DATA:
============================================================
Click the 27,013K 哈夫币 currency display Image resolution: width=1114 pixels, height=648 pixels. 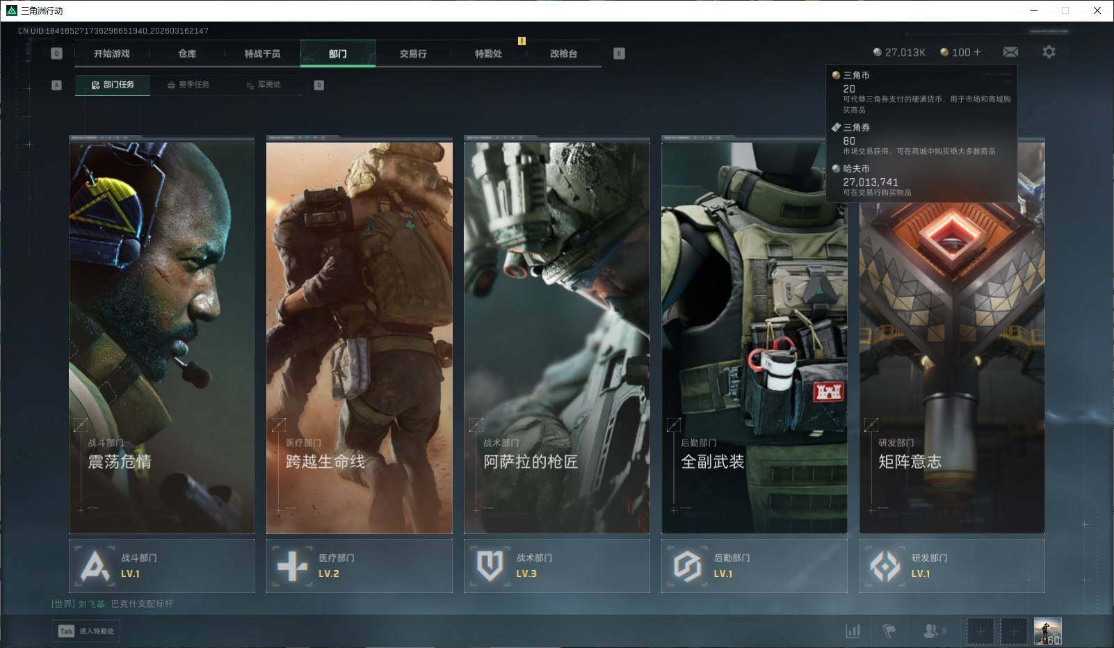tap(899, 52)
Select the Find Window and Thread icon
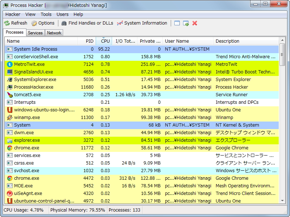290x217 pixels. [186, 23]
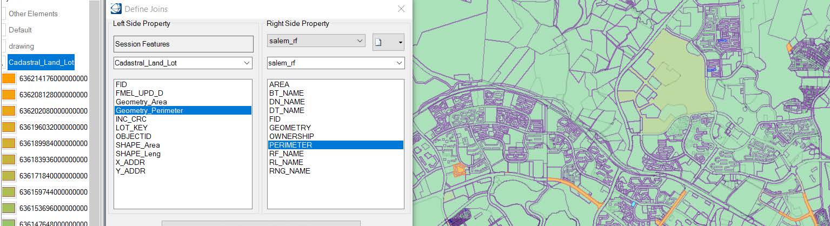Expand the Cadastral_Land_Lot dropdown

[x=247, y=63]
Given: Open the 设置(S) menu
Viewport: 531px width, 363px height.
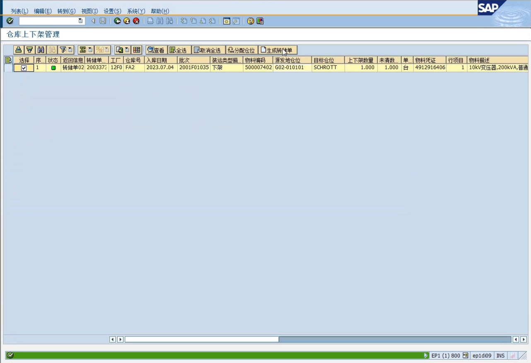Looking at the screenshot, I should [x=112, y=11].
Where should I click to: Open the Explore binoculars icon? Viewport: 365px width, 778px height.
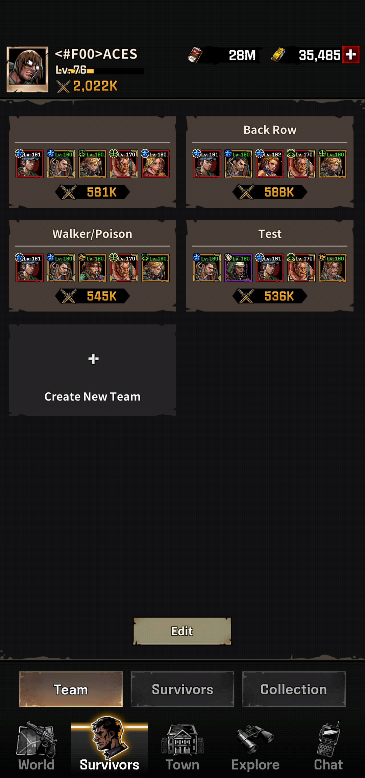[x=256, y=740]
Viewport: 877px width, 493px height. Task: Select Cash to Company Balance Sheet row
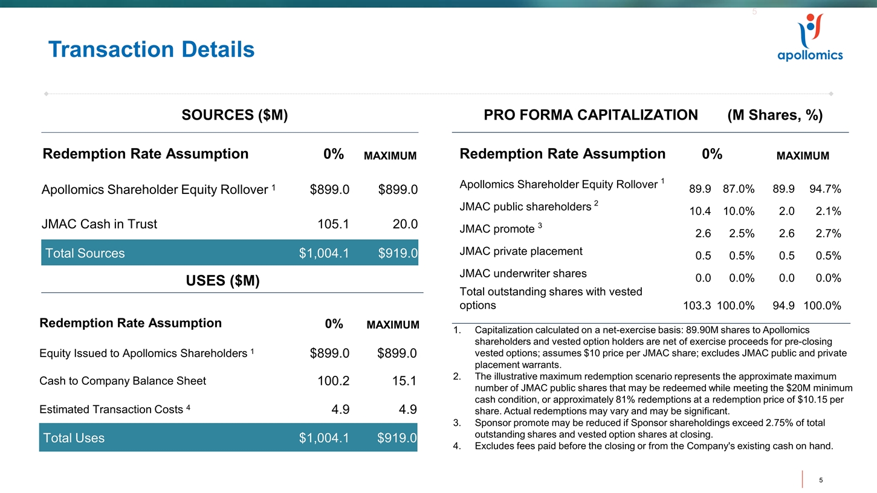point(123,381)
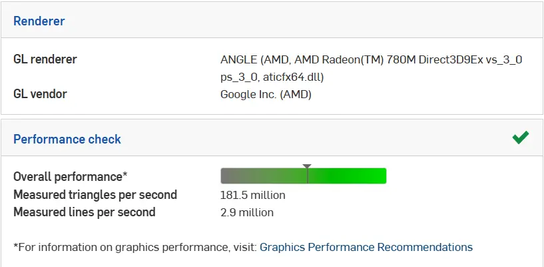Select the Google Inc. (AMD) vendor value
Viewport: 544px width, 267px height.
(x=266, y=94)
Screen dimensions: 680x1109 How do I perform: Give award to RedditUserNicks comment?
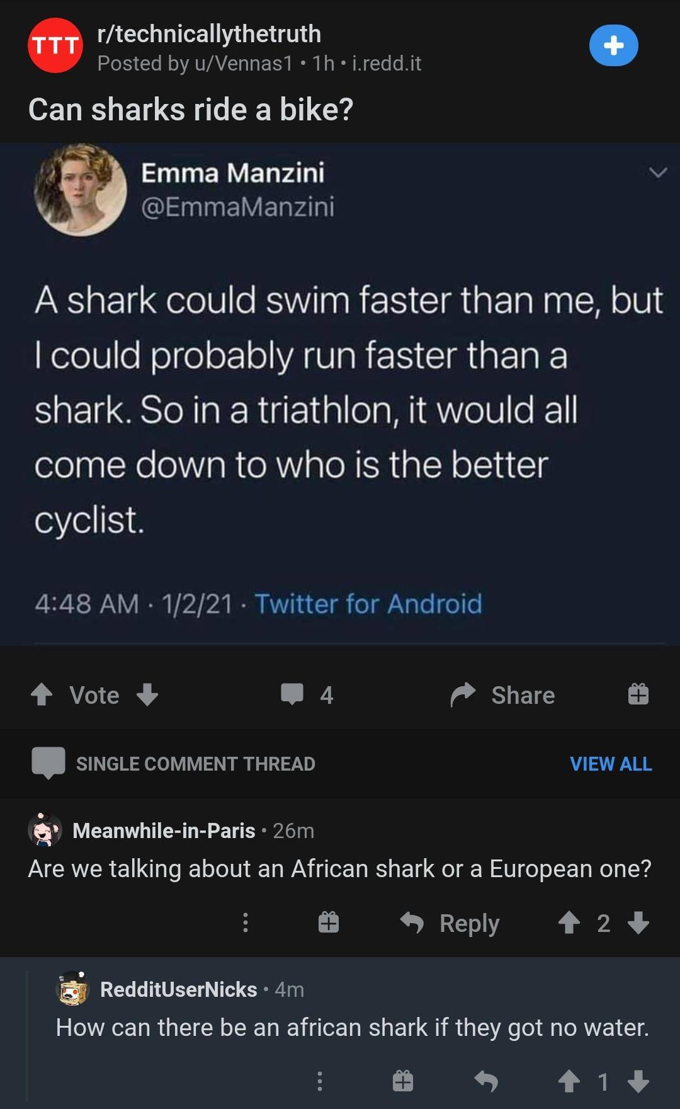tap(403, 1081)
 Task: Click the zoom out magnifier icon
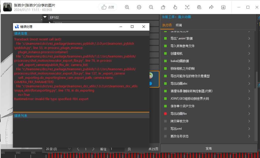pos(151,7)
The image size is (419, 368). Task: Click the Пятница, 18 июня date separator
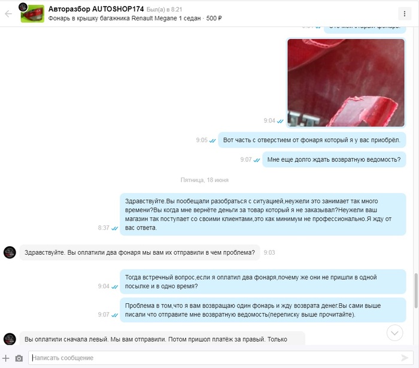205,180
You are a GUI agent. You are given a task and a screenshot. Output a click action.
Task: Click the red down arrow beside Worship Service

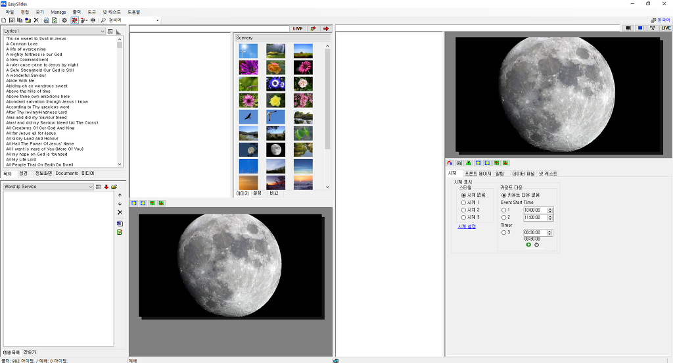(106, 187)
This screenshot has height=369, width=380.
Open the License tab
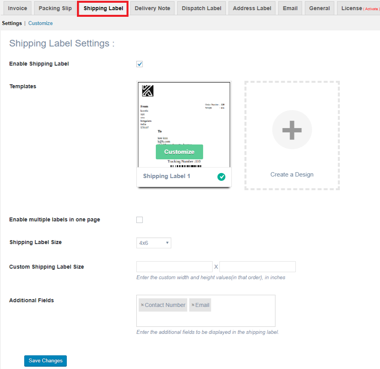352,8
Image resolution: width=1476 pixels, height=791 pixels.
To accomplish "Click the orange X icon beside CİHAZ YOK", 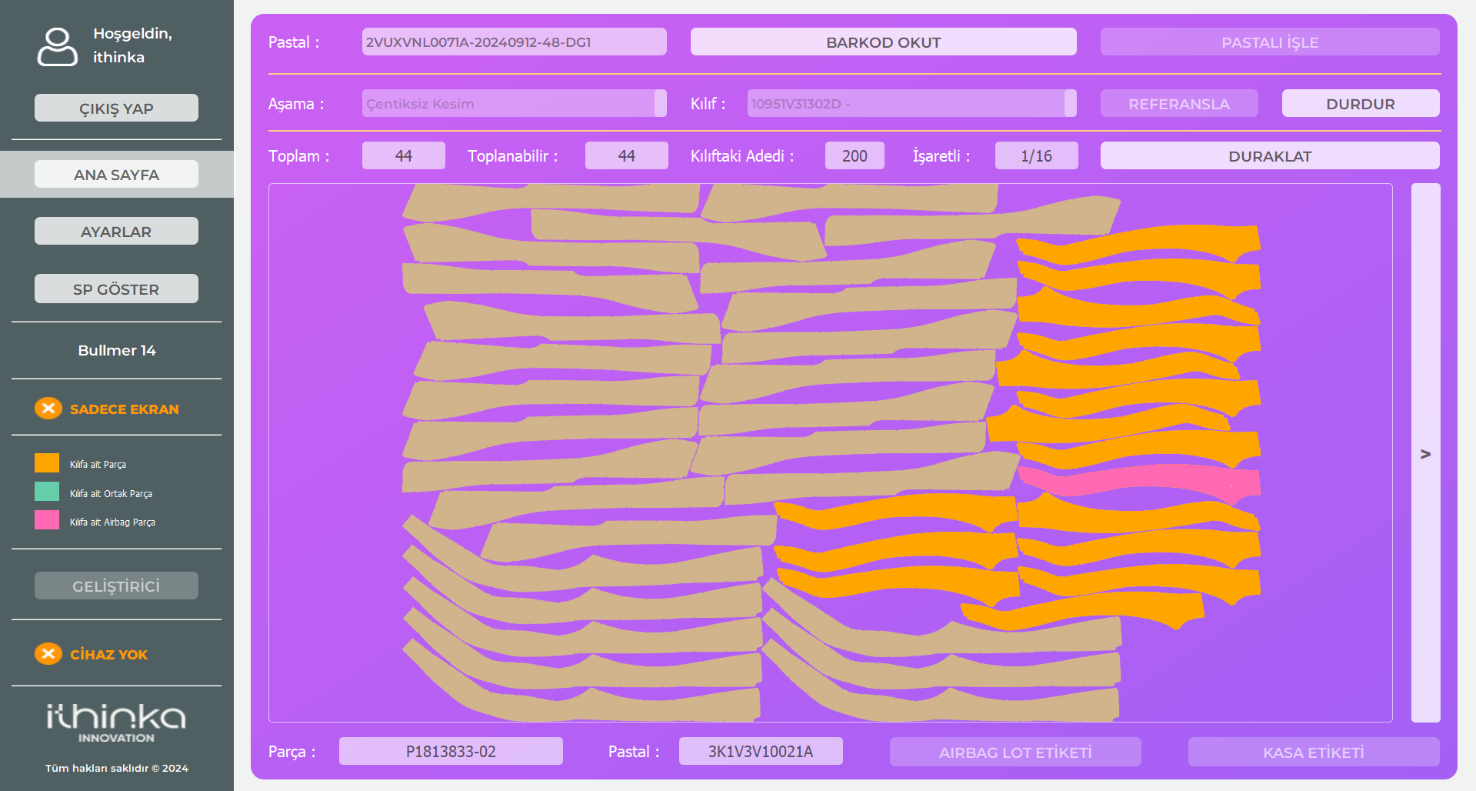I will [x=48, y=654].
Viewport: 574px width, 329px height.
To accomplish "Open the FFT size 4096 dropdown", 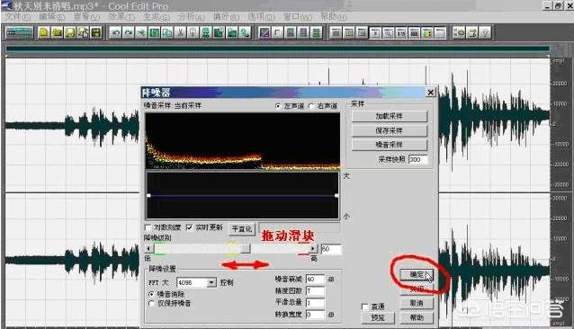I will click(x=211, y=282).
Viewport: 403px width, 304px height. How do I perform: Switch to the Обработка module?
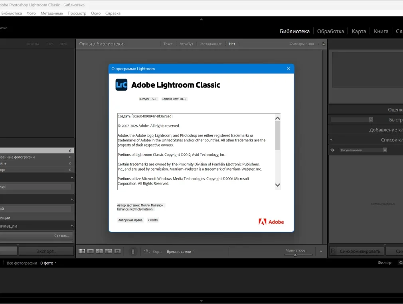pos(330,31)
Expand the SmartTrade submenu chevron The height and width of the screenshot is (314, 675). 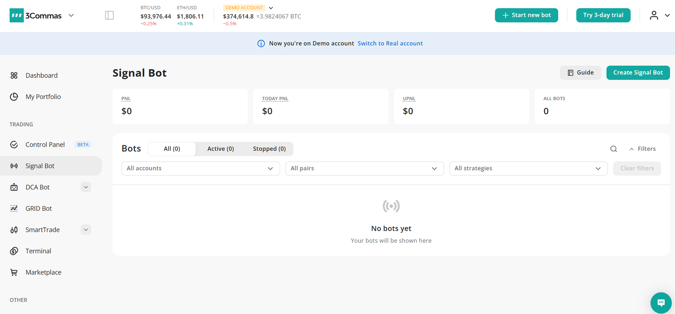(x=86, y=230)
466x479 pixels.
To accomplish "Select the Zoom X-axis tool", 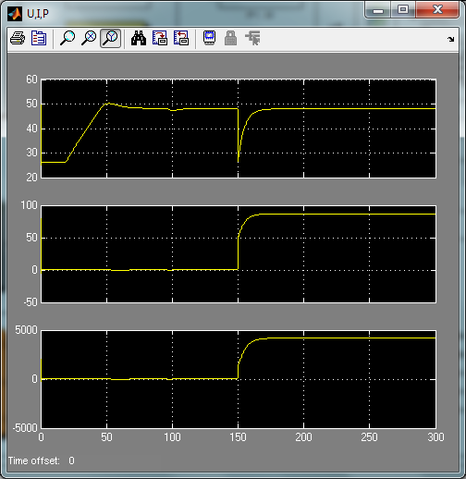I will click(x=89, y=39).
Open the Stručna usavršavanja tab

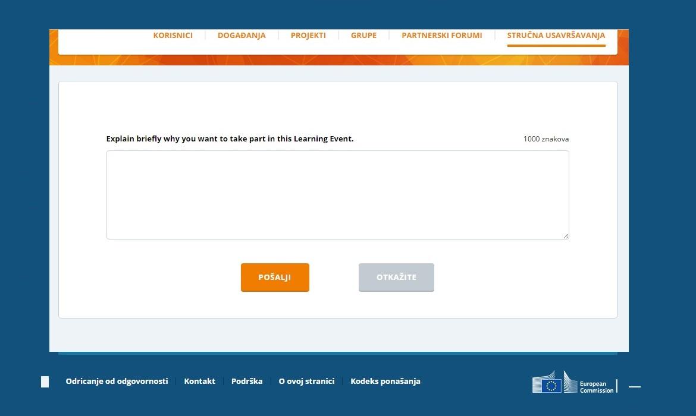tap(556, 36)
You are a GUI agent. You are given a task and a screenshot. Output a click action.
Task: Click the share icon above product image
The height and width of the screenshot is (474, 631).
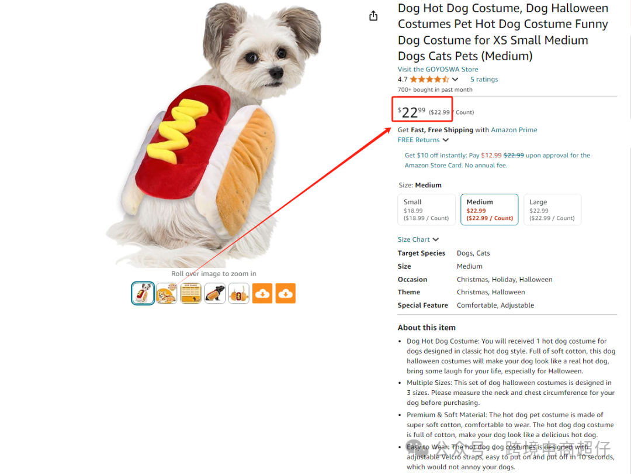[x=373, y=16]
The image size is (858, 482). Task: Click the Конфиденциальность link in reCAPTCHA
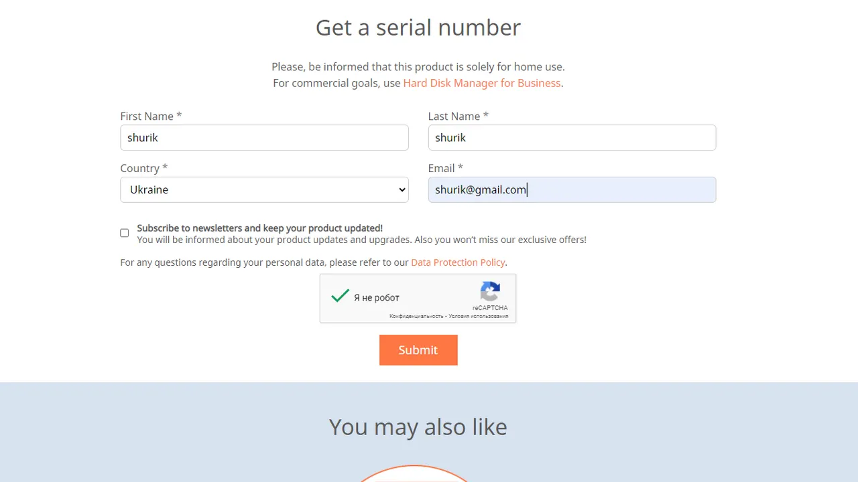(416, 316)
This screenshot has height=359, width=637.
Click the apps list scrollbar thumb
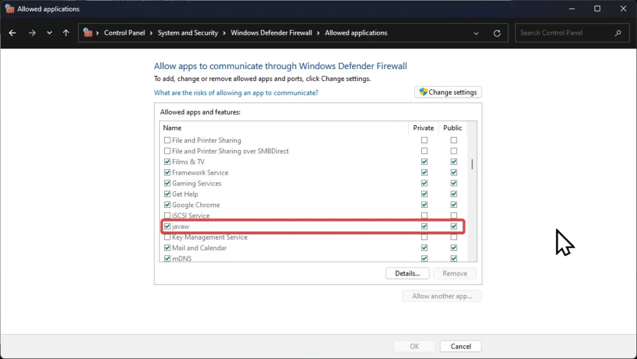click(x=472, y=164)
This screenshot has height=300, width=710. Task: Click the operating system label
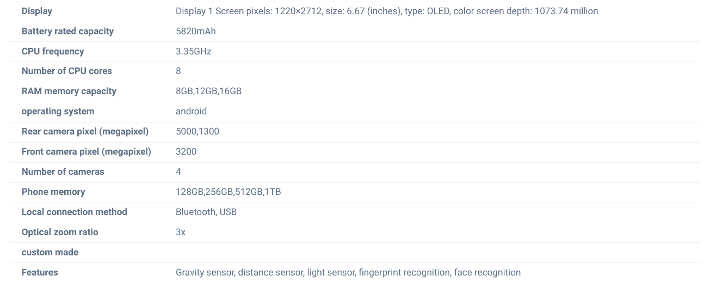click(x=58, y=111)
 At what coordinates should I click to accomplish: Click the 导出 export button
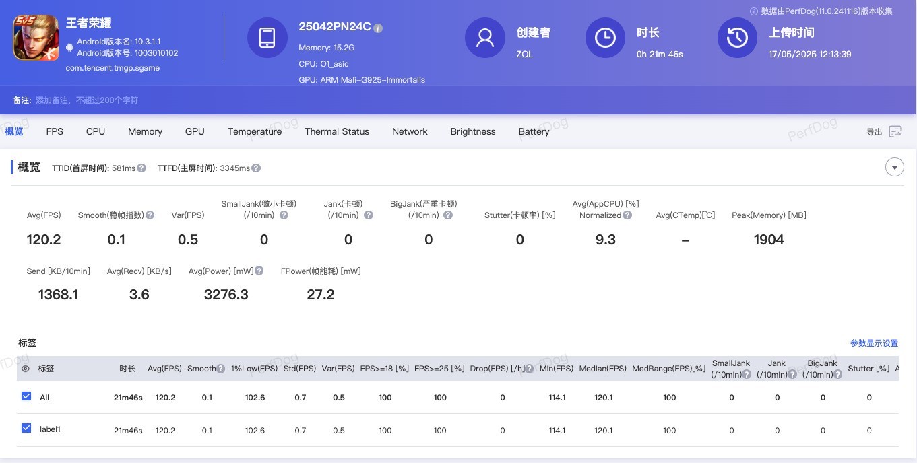click(x=874, y=132)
============================================================
What you write must match, line for line, the records from the line containing "This screenshot has height=300, width=710." through the last line, with every picture left out.

This screenshot has height=300, width=710. Task: Click the operating system label
click(x=58, y=111)
 At what coordinates should I click to accomplish: Click the 导出 export button
click(x=874, y=132)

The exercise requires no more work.